From afe3944b1d754e272aac718c31811deef5c1b988 Mon Sep 17 00:00:00 2001
From: amad-person <e0072565@u.nus.edu>
Date: Sun, 8 Nov 2020 21:59:05 +0800
Subject: [PATCH 08/11] Fix nits

---
 .../data_structures.py                        | 18 ++++++++---------
 .../membership_inference_attack_test.py       |  8 +++-----
 .../membership_inference_attack/models.py     | 20 ++++++++++---------
 3 files changed, 23 insertions(+), 23 deletions(-)

diff --git a/tensorflow_privacy/privacy/membership_inference_attack/data_structures.py b/tensorflow_privacy/privacy/membership_inference_attack/data_structures.py
index fd549d2..c297341 100644
--- a/tensorflow_privacy/privacy/membership_inference_attack/data_structures.py
+++ b/tensorflow_privacy/privacy/membership_inference_attack/data_structures.py
@@ -374,10 +374,10 @@ def _append_array_shape(arr: np.array, arr_name: str, result):
     result.append(' %s with shape: %s,' % (arr_name, arr.shape))
 
 
-def _is_generator(gen, gen_name):
-  """Checks whether gen is a generator."""
-  if gen is not None and not isinstance(gen, Iterator):
-    raise ValueError('%s should be a generator.' % gen_name)
+def _is_iterator(obj, obj_name):
+  """Checks whether obj is a generator."""

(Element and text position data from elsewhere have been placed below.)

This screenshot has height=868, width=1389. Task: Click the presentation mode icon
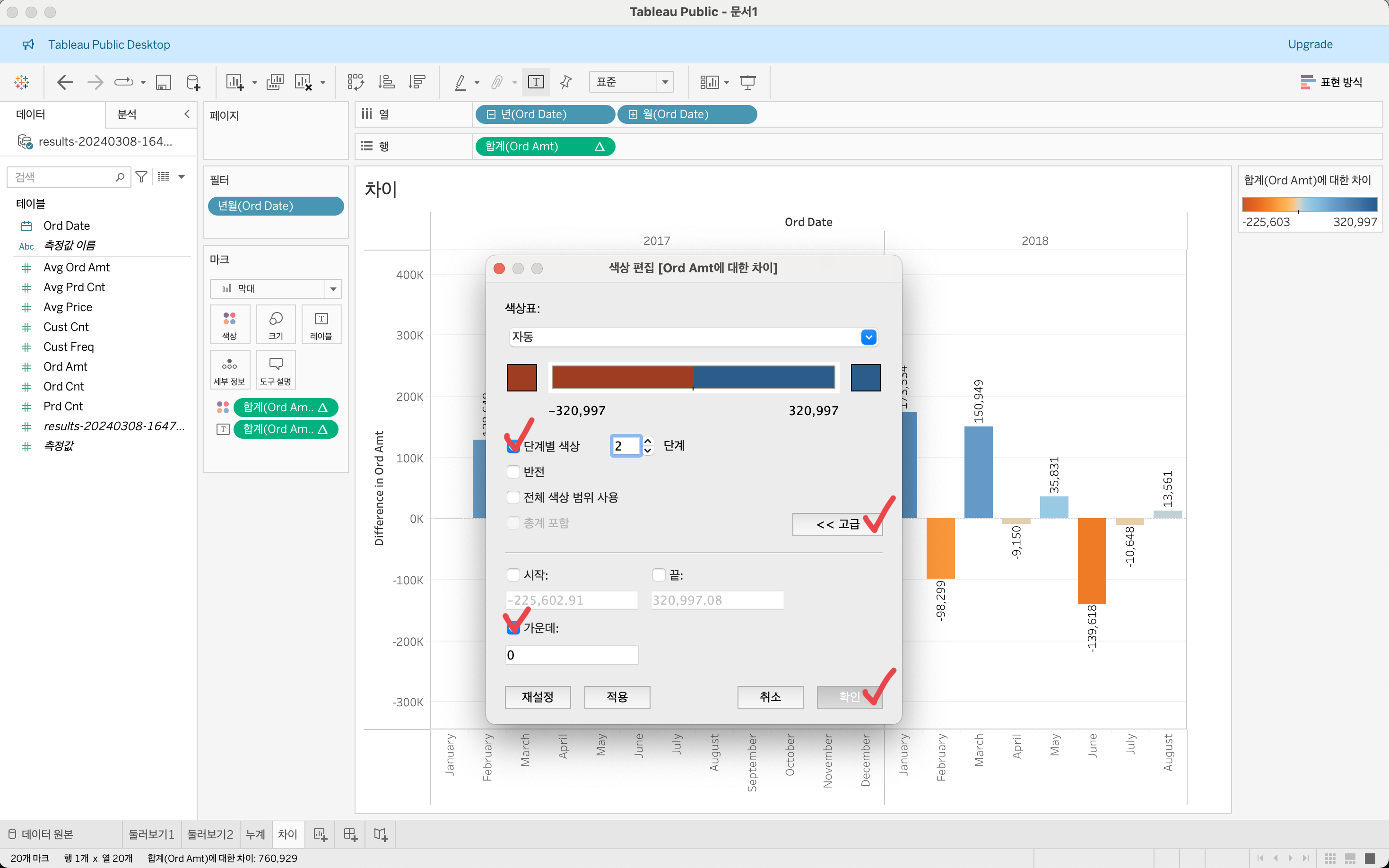(747, 82)
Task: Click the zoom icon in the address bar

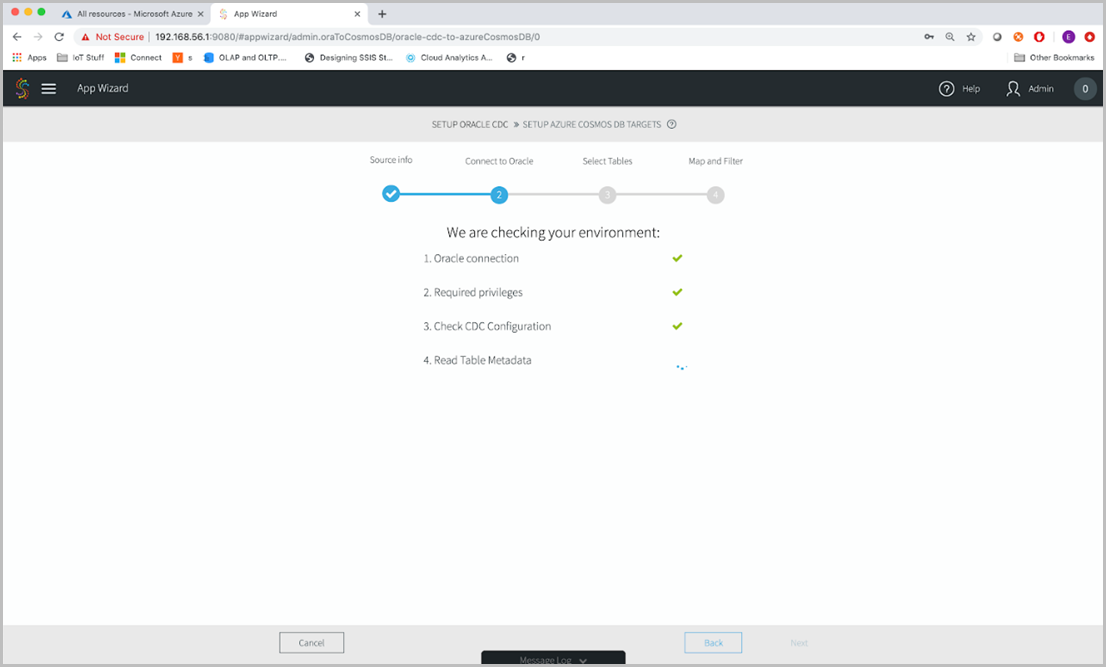Action: (x=949, y=36)
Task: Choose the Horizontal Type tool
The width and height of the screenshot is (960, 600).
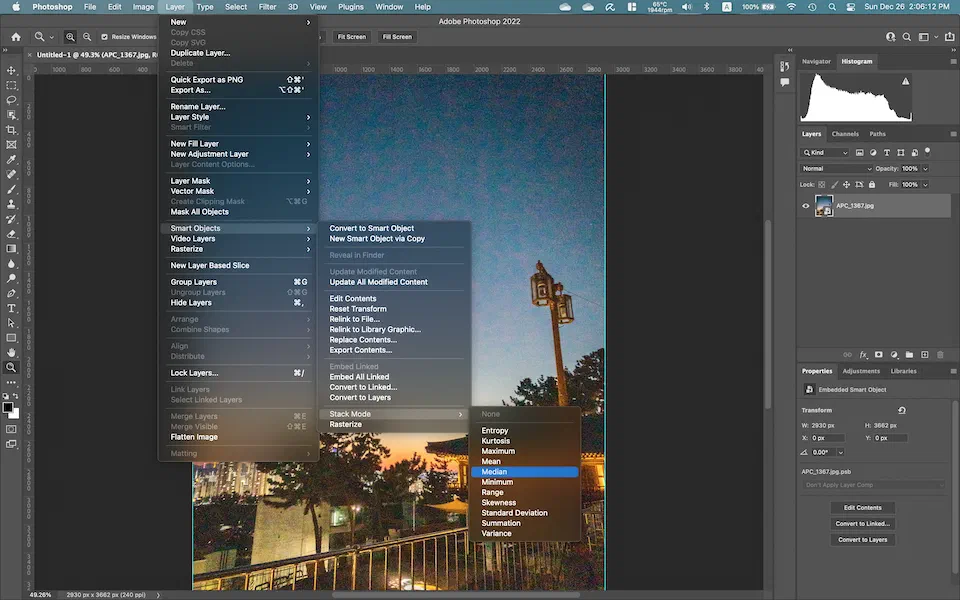Action: click(12, 308)
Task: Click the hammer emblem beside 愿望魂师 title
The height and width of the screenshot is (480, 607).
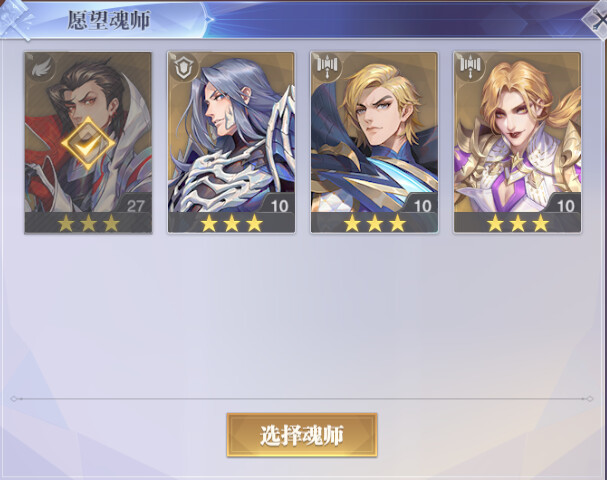Action: pyautogui.click(x=16, y=19)
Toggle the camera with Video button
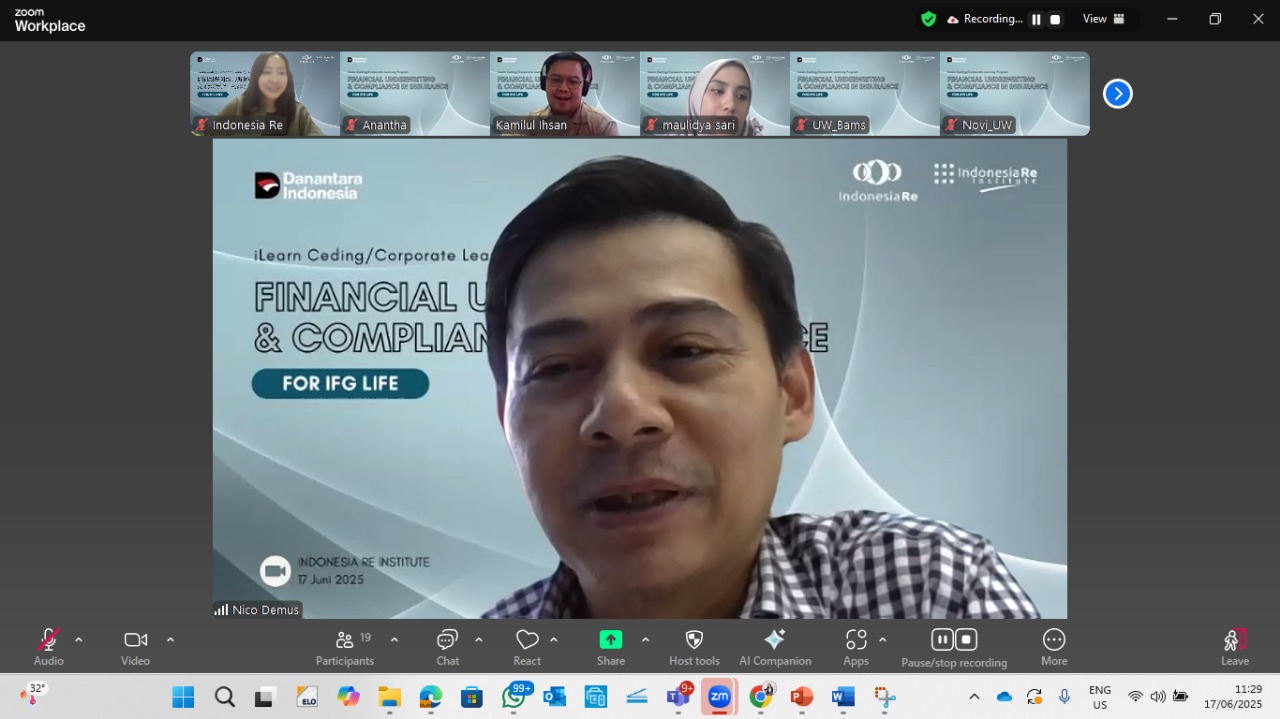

+  if obj is not None and not isinstance(obj, Iterator):
+    raise ValueError('%s should be a generator.' % obj_name)
 
 
 @dataclass
@@ -393,7 +393,7 @@ class Seq2SeqAttackInputData:
   labels_train: Iterator[np.ndarray] = None
   labels_test: Iterator[np.ndarray] = None
 
-  # Denotes size of the target sequence vocabulary.
+  # Size of the target sequence vocabulary.
   vocab_size: int = None
 
   # Train, test size = number of batches in training, test set.
@@ -431,10 +431,10 @@ class Seq2SeqAttackInputData:
     if self.test_size is not None and not int:
       raise ValueError('test_size should be of integer type')
 
-    _is_generator(self.logits_train, 'logits_train')
-    _is_generator(self.logits_test, 'logits_test')
-    _is_generator(self.labels_train, 'labels_train')
-    _is_generator(self.labels_test, 'labels_test')
+    _is_iterator(self.logits_train, 'logits_train')
+    _is_iterator(self.logits_test, 'logits_test')
+    _is_iterator(self.labels_train, 'labels_train')
+    _is_iterator(self.labels_test, 'labels_test')
 
   def __str__(self):
     """Return the shapes of variables that are not None."""
diff --git a/tensorflow_privacy/privacy/membership_inference_attack/membership_inference_attack_test.py b/tensorflow_privacy/privacy/membership_inference_attack/membership_inference_attack_test.py
index 5609eab..6182df9 100644
--- a/tensorflow_privacy/privacy/membership_inference_attack/membership_inference_attack_test.py
+++ b/tensorflow_privacy/privacy/membership_inference_attack/membership_inference_attack_test.py
@@ -36,20 +36,18 @@ def get_test_input(n_train, n_test):
 
 
 def get_seq2seq_test_input(n_train, n_test, max_seq_in_batch, max_tokens_in_sequence, vocab_size, seed=None):
-  """Get example inputs for attacks on seq2seq models."""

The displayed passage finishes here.